1. Aux termes de l’article 700 du code de procédure civile : "Comme il est dit au I de l'article 75 de la loi n° 91-647 du 10 juillet 1991, dans toutes les instances, le juge condamne la partie tenue aux dépens ou, à défaut, la partie perdante, à payer à l'autre partie la somme qu'il détermine, au titre des frais exposés et non compris dans les dépens. Le juge tient compte de l'équité ou de la situation économique de la partie condamnée. Il peut, même d'office, pour des raisons tirées des mêmes considérations, dire qu'il n'y a pas lieu à cette condamnation."
L’article L 761-1 du code de justice administrative comporte des dispositions analogues.

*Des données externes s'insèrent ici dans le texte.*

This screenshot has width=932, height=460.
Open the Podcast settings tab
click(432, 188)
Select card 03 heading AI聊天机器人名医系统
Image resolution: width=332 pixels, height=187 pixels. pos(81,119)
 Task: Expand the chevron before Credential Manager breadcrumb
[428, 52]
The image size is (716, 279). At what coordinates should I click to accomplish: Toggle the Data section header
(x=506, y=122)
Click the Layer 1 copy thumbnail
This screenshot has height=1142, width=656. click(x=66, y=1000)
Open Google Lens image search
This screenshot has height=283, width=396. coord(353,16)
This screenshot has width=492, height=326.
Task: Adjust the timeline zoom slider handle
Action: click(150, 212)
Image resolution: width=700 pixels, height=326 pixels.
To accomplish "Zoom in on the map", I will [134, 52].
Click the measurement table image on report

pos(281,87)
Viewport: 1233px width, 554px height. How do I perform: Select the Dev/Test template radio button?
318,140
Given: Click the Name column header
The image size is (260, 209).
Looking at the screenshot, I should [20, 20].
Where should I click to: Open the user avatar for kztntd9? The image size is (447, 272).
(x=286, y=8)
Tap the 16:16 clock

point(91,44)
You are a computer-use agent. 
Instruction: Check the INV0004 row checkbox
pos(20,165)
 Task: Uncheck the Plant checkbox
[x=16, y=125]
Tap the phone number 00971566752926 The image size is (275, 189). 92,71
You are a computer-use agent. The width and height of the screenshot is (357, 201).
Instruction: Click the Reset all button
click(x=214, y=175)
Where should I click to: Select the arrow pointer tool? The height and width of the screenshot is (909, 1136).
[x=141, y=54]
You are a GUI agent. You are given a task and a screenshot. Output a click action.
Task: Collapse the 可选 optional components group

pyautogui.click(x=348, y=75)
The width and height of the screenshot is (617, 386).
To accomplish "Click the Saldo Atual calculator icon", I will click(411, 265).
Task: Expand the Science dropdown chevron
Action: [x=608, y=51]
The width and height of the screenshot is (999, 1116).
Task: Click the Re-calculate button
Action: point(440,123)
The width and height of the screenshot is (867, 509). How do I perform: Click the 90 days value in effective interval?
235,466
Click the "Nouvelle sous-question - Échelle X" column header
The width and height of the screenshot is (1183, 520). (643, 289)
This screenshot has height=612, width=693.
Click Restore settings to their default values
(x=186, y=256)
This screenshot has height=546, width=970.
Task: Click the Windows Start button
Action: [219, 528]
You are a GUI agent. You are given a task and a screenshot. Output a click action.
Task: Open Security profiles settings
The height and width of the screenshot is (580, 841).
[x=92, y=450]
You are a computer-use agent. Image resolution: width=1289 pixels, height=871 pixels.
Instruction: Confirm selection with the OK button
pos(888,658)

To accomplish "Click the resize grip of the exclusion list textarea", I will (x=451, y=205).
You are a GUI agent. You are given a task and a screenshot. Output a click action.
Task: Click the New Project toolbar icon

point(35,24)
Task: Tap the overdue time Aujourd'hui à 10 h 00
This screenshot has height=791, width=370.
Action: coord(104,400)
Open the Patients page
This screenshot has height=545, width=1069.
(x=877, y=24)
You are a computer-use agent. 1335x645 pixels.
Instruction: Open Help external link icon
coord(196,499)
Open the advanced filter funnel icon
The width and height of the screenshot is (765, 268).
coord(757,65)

Comme pour les dépens, la condamnation aux frais irrépétibles suit la succombance, c'est-à-dire pèse sur celui qui perd son procès.


2. Le fondement de ces dispositions – qui ne se confondent pas avec les dommages et intérêts sanctionnant une procédure abusive – ne serait pas la faute, mais plutôt le droit d’accès à la justice. (1)

L’équité s’entendrait ici de la prise en compte de la situation économique de la partie condamnée permettant au juge – dont l’appréciation est souveraine – de moduler le montant de l’indemnité, voire de la refuser.

L’expérience montre que les condamnations au titre de l’article 700 CPC (comme de l’article L 761-1 du CJA) sont très fréquemment prononcées, et ce, devant chaque catégorie de juridictions.


3. Ainsi par exemple, si une partie engage un procès qu’elle perd en première instance, elle peut être condamnée à régler à celui qu’elle a cité en justice – pour autant qu’il en ait fait la demande - une indemnité sur les dépenses qu’il aura été contraint d’exposer, lesquelles ne sont donc pas répétibles (remboursables).

Si elle décide de relever appel du jugement et obtient sa réformation, c’est elle qui pourra se voir octroyer une indemnité au titre des frais irrépétibles, même si la réformation est motivée par l’erreur du premier juge.

Si à l’inverse elle se trouve déboutée de son appel, elle pourra se voir à nouveau condamnée à une indemnité pour compenser les dépenses exposées par son adversaire. Mais elle pourra introduire un pourvoi en cassation. Si ce pourvoi aboutit à une cassation de l’arrêt attaqué, la Cour de Cassation pourra à son tour allouer – ce qu’elle n’hésite pas à faire – une indemnité sur le fondement de l’article 700…

Or, s’il y a cassation, c’est parce que le juge d’appel a violé la loi, excédé ses pouvoirs, outrepassé sa compétence, insuffisamment motivé sa décision, etc., … En d’autres termes, c’est parce que le juge d’appel a mal jugé. (2)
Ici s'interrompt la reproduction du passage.